-- Opening Marker --

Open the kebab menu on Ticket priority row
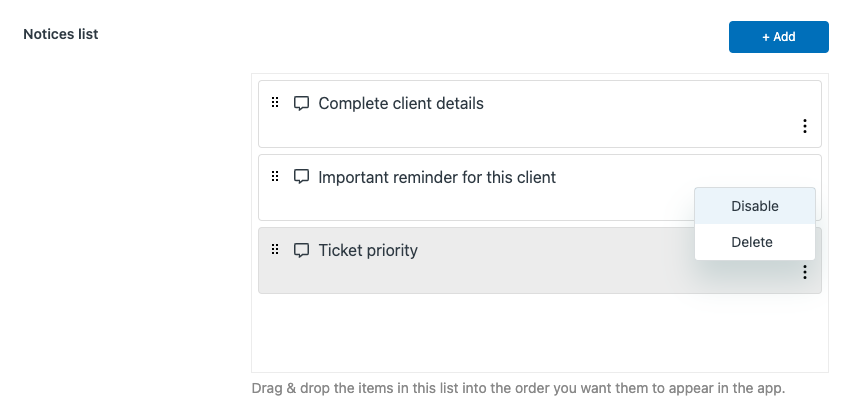Viewport: 846px width, 412px height. tap(804, 272)
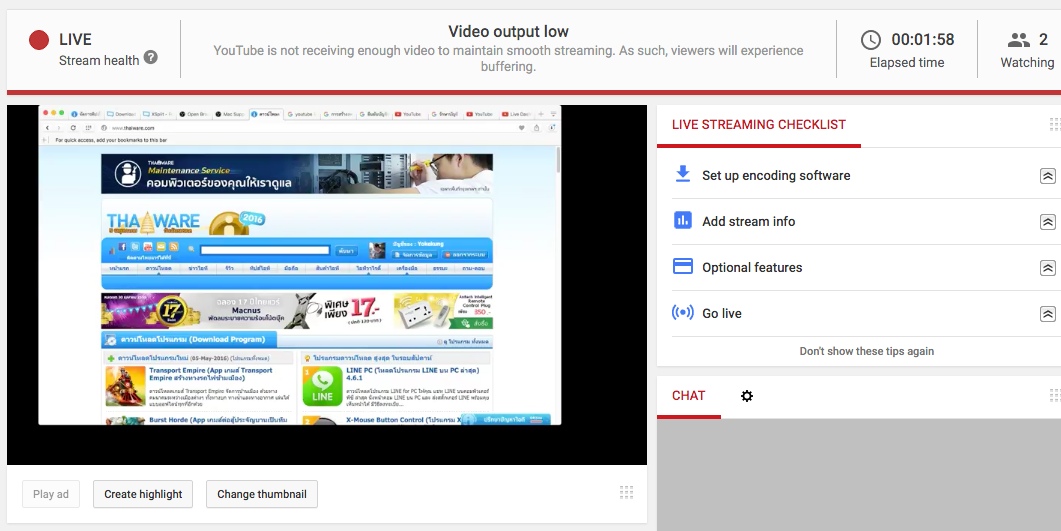Click Don't show these tips again
The image size is (1061, 531).
(867, 352)
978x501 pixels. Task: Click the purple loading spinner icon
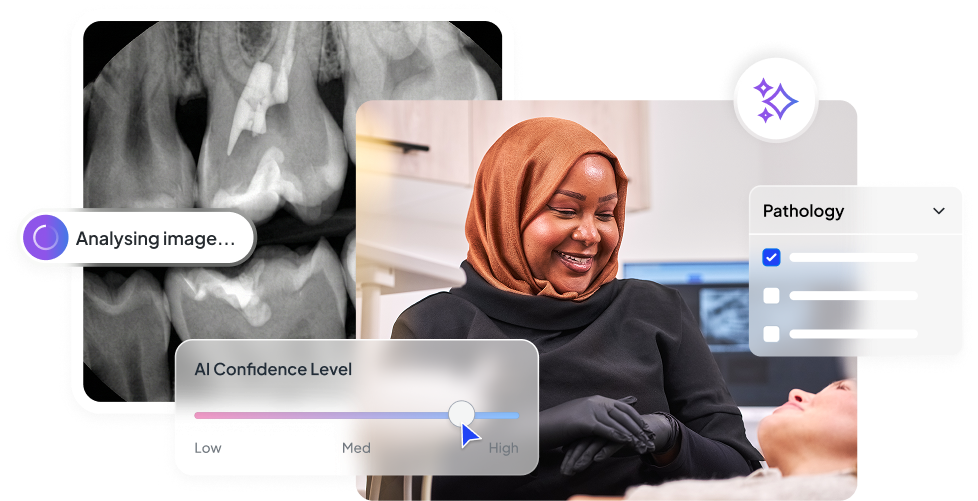(46, 238)
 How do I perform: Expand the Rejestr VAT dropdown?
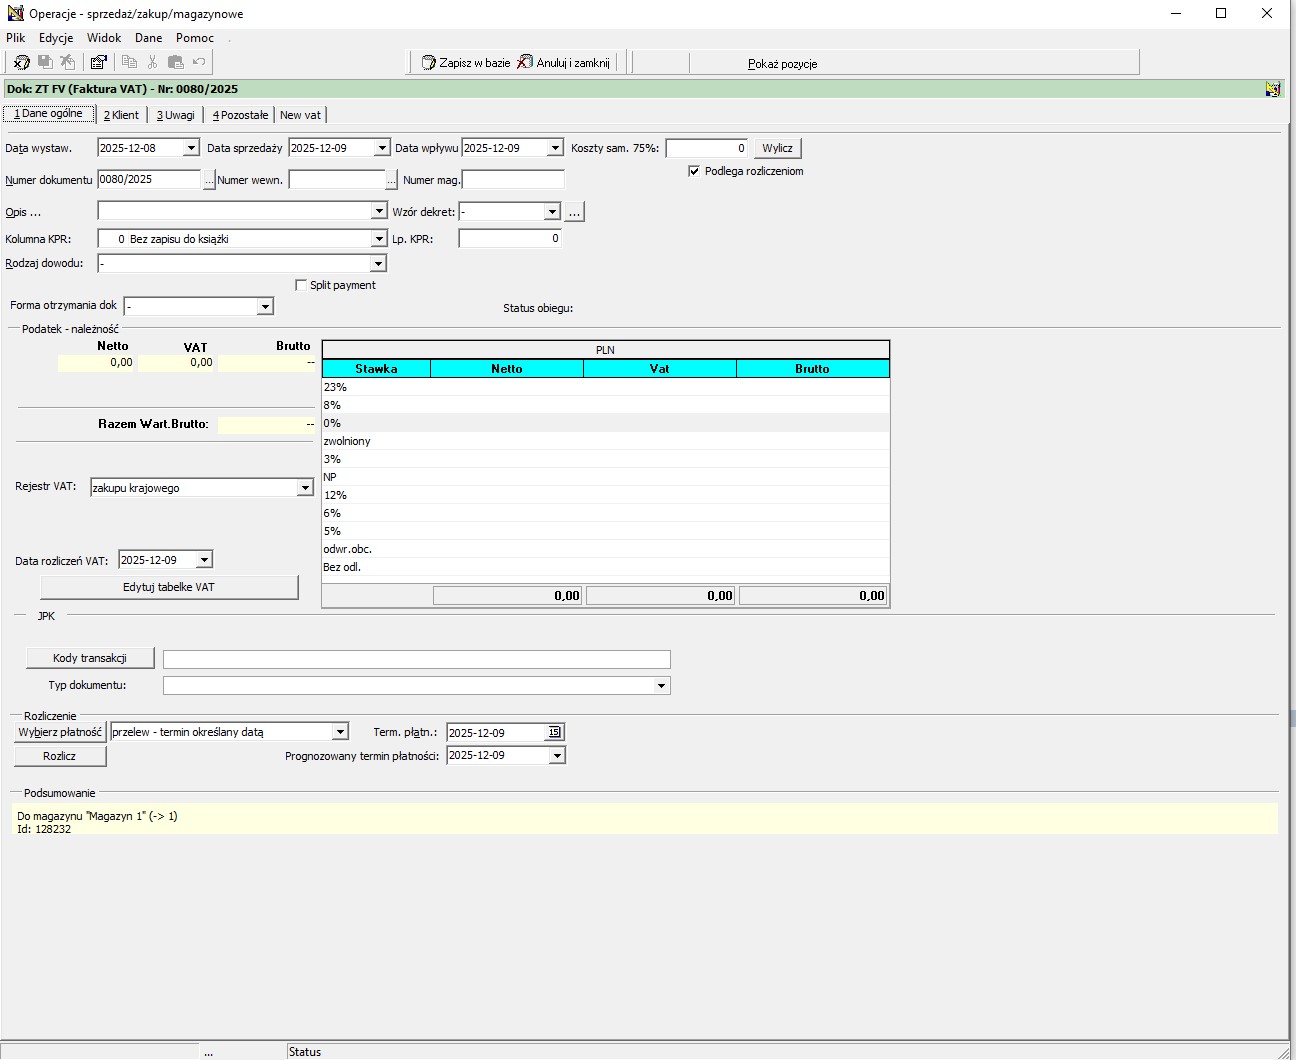305,488
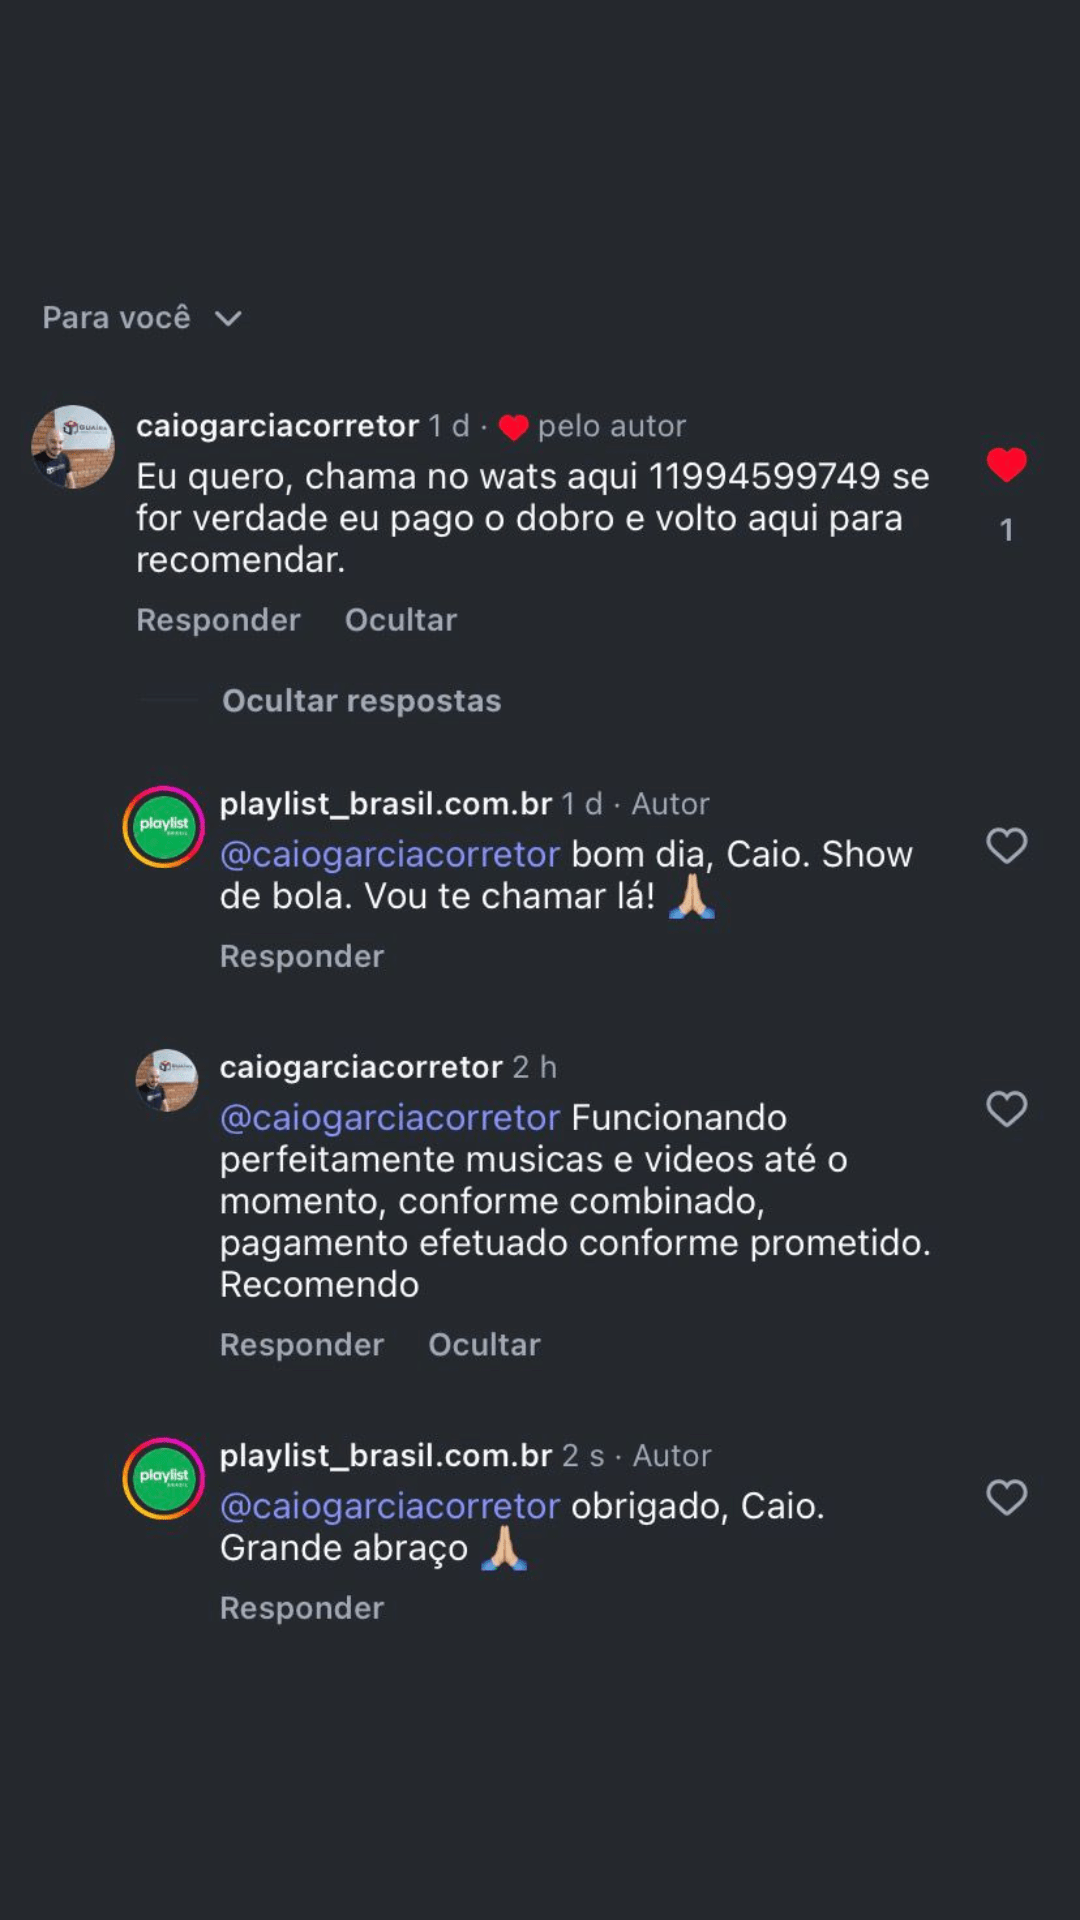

-- Closing Marker --

## [EXERCISE]
What you return should match the material word for word, apart from the pictures.

## [TASK RESPONSE]
Open the kebab menu on Ticket priority row
Viewport: 846px width, 412px height. tap(804, 272)
Click Don't show these tips again
The image size is (1061, 531).
(867, 352)
978x501 pixels. Task: Click the purple loading spinner icon
(46, 238)
 How do I perform: Expand the Rejestr VAT dropdown?
305,488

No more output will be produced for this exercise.